Relationships: Ootori Kyouya/Suoh Tamaki
Comments: 6
Kudos: 85





	love in c-minor

**Author's Note:**

> written while listening to chopin's nocturne no. 21 in c-minor on repeat to get The Vibe. also shoutout to the ohshc fanwork contest (run by [ohshcscenerios](https://ohshcscenerios.tumblr.com/) on tumblr) for actually giving me motivation to write something. enjoy :)

Tamaki is going to fall in love with Haruhi. Tamaki himself might not know it, but Kyoya can see it as plain as day. Right now, they might not be in love, but things change as time wanders forwards. Love doesn’t come at first sight— Kyoya knows this firsthand. 

For now, though, Kyoya watches from afar as Tamaki and Haruhi dance around each other, a pas de deux of potential. Tamaki thinks he loves her as a father does— he’s always been oblivious to his own feelings. Haruhi doesn’t know either. 

But Kyoya is good at reading situations, at predicting their outcome, at guessing how things will turn out. He knows the inner mechanisms of Tamaki’s mind better than Tamaki knows himself. Kyoya can see where this is going. It’s an old, predictable song. 

The Host Club hangs on a kind of precipice; when Tamaki falls in love with Haruhi, it’s all going to end. Kyoya hangs on the cliff, waiting to fall down when they start dating. He’s gripping tightly to whatever handhold he can grab at, but he knows that the cliff is going to crumble eventually. 

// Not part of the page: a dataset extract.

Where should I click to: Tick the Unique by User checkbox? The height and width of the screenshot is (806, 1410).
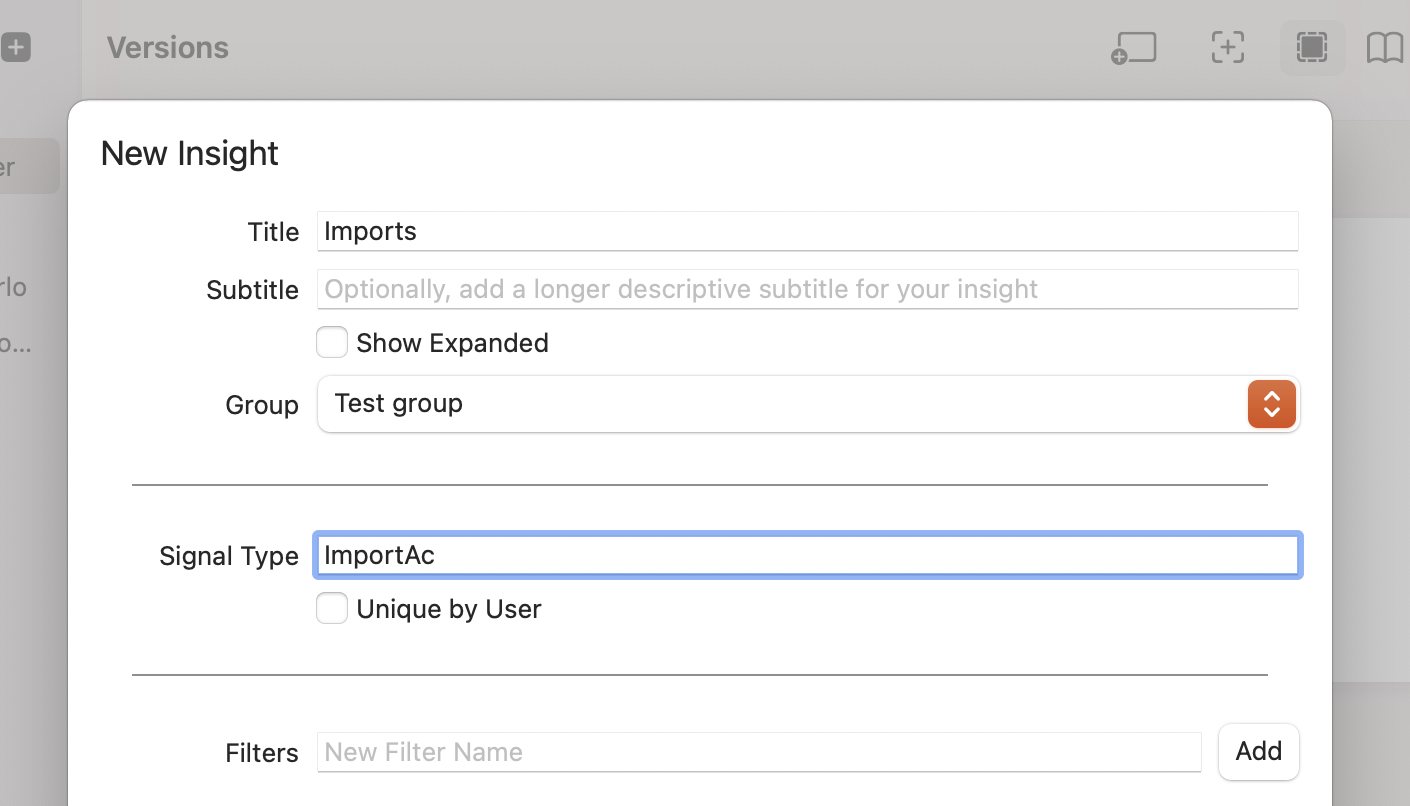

It’ll be a grand finale, a crescendo for the ages— the Host Club, ending because two of them fell in love with each other. Kyoya couldn’t have sold a better story if he tried. When the last symphony ends, when Tamaki and Haruhi kiss for the first time, Kyoya will be able to do nothing but watch. 

—

Kyoya is fourteen years old when he realizes. It’s the first time that he hears Tamaki play piano. 

He doesn’t think about it until Tamaki has left, and Kyoya is falling asleep. He’s thinking over the day, running the song over in his head, the way that Tamaki’s hands had run over the keys, fingers bent and shadowed, the way that Tamaki had smiled when Kyoya pushed him over. 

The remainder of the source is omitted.